I feel insecure about how I look and I can only feel confident about how I look when I wear makeup; the only thing I’m confident about is my body. I always compare myself to other girls and I can’t help it. Sometimes makeup isn't even enough and I just wish I could change everything, especially my lips. I hate the fact that the media has made me feel like this but I also salute the fact that it has made me the opinionated smart ass I am today. It’s a contradictive loop that I can’t get out of unless I feel like I am beautiful, and that is extremely rare. – Nigerian British, aged 14
I feel that the way society portrays us (hijabis) makes me feel insecure about what we do and what our actions are based on or about. As a teenage girl, I do have quite a few insecurities, which make me feel down about myself like my weight, pimples, among other things. Society and social media are making us insecure from the way people are creating false impressions of themselves that are faking their own imperfections. Teens like to lie about their lives in order to feel slightly better about what they think they’re missing out on. I think that how we express ourselves is really important in every aspect of life. - Moroccan British, aged 13
Is it not our responsibility as adult women to break this idea of only looking beautiful when wearing makeup? How can we expect them to feel good about walking around barefaced if we do not do the same thing? Scrolling through my Instagram page, I often see young girls between the ages of 8-13 doing makeup tutorial videos and many adults applauding it. This then becomes the norm for all girls growing up, what might seem innocent and cute is actually shaping a young girl's mind. The fortunate ones who have older siblings who do not conform too much to society's pressures have a somewhat balanced view, but even they face insecurities despite being encouraged.
Living in these times is not easy, especially being a young Muslim female. Society has painted a picture of what they think 'beauty' is, which results in many of us striving to achieve that when in reality we should embrace the way we look. However, I'm not one to exclude myself from the millions of teenage girls all over the globe. I obviously have days where I stare into the mirror and I'm not satisfied with my reflection and subsequently, I spend hours on the Internet watching videos on "losing weight" or "perfect makeup tutorials" and anything to improve myself.

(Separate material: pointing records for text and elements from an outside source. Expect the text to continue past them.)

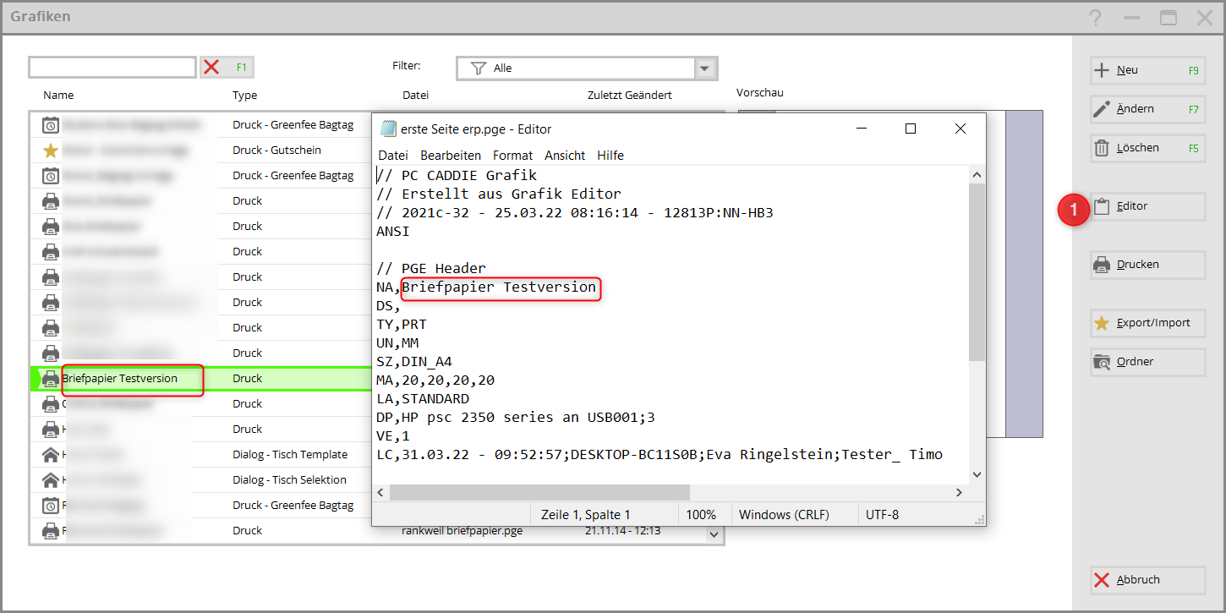Click the pencil icon for Ändern
This screenshot has width=1226, height=613.
tap(1102, 109)
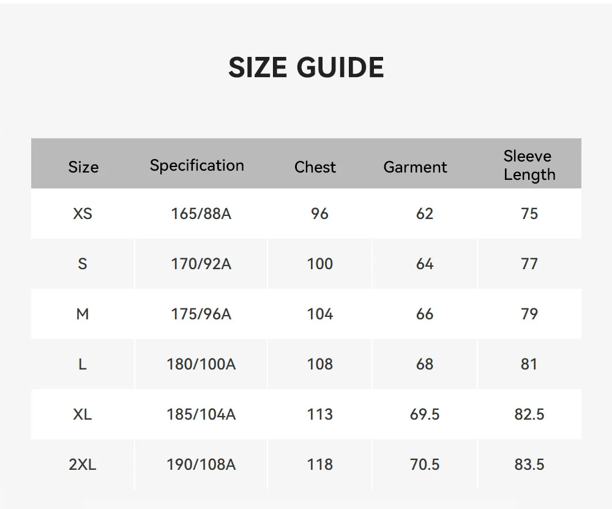This screenshot has height=509, width=612.
Task: Click sleeve length value 77 cell
Action: coord(529,264)
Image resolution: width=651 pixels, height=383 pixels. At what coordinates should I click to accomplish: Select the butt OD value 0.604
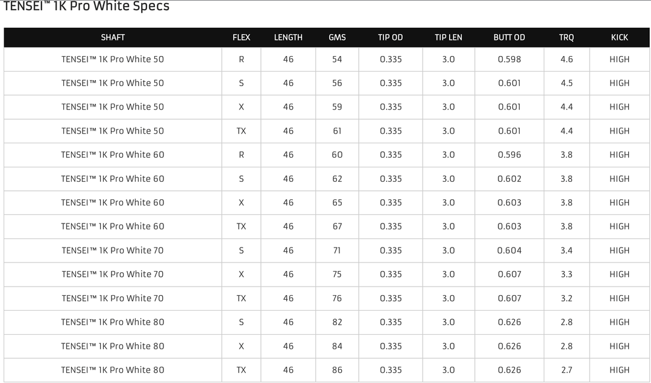click(509, 251)
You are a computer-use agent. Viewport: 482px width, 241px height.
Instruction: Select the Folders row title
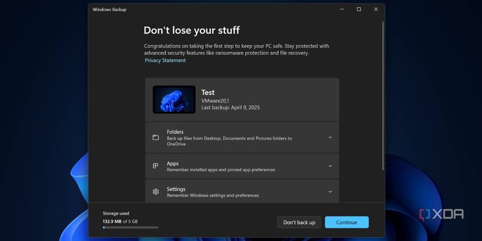[x=175, y=132]
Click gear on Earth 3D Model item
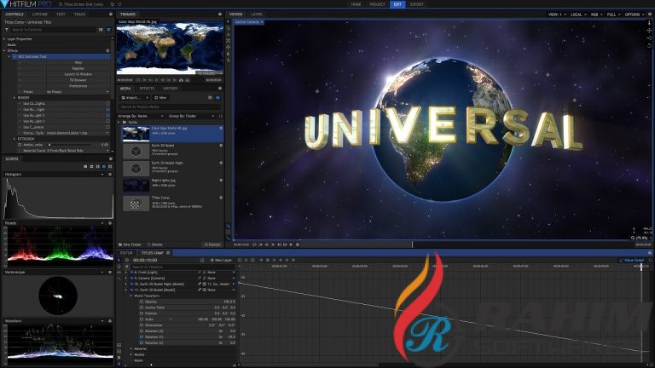 tap(220, 146)

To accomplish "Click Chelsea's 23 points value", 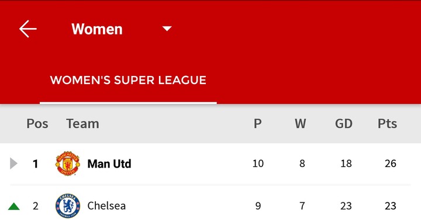I will point(391,206).
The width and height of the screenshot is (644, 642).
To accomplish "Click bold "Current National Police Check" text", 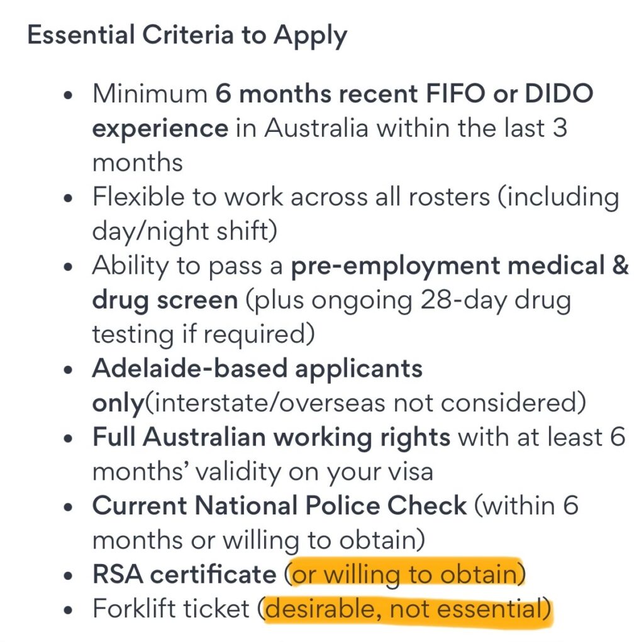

Personally, I'd describe myself as a strong-minded girl but when I see pictures of girls who have the flattest stomachs, flawless skin and beautiful hair I just wish I had it. We all feel like we need to somehow prove our beauty by posting pictures showing skin or without the scarf to symbolise, like, "hey guys I do have hair & I'm not bald". By covering up, we have a level of dignity by showing men they can't just have what they want and see what they want to see, they have to earn it. Anything that is valuable should be protected. So to end this, my main message is to be happy with who you are and SLAYYYY because you are beautiful. —Somali British, aged 14
I was once told by my own younger sister, “Feeling beautiful has to come from within.” No matter how many times older siblings try to aid the younger through insecurities and try to protect them from feeling how they did, it is still more about self-love than anything else. I was so focused on just making her not feel the way I did, even though my insecurities came from direct teasing and not social media. Despite all that advice I would give her, I was suppressing my own insecurities and wearing makeup almost everywhere I went. I was dependent on makeup to feel beautiful about myself, so honestly, how could I advise the next generation when I needed to accept self-love myself?
I am currently on a face detox and I am getting used to not wearing makeup everywhere. I am slowly getting used to the idea of taking photographs of my natural face; don’t get me wrong, it is not a walk in the park. Especially when your mind has been conditioned to think in such a way. I have also noticed that the less you care about what others think of you, the more likely that you are able to accept your own natural beauty. So like the very wise young girl stated in the above comment, live your life unapologetically.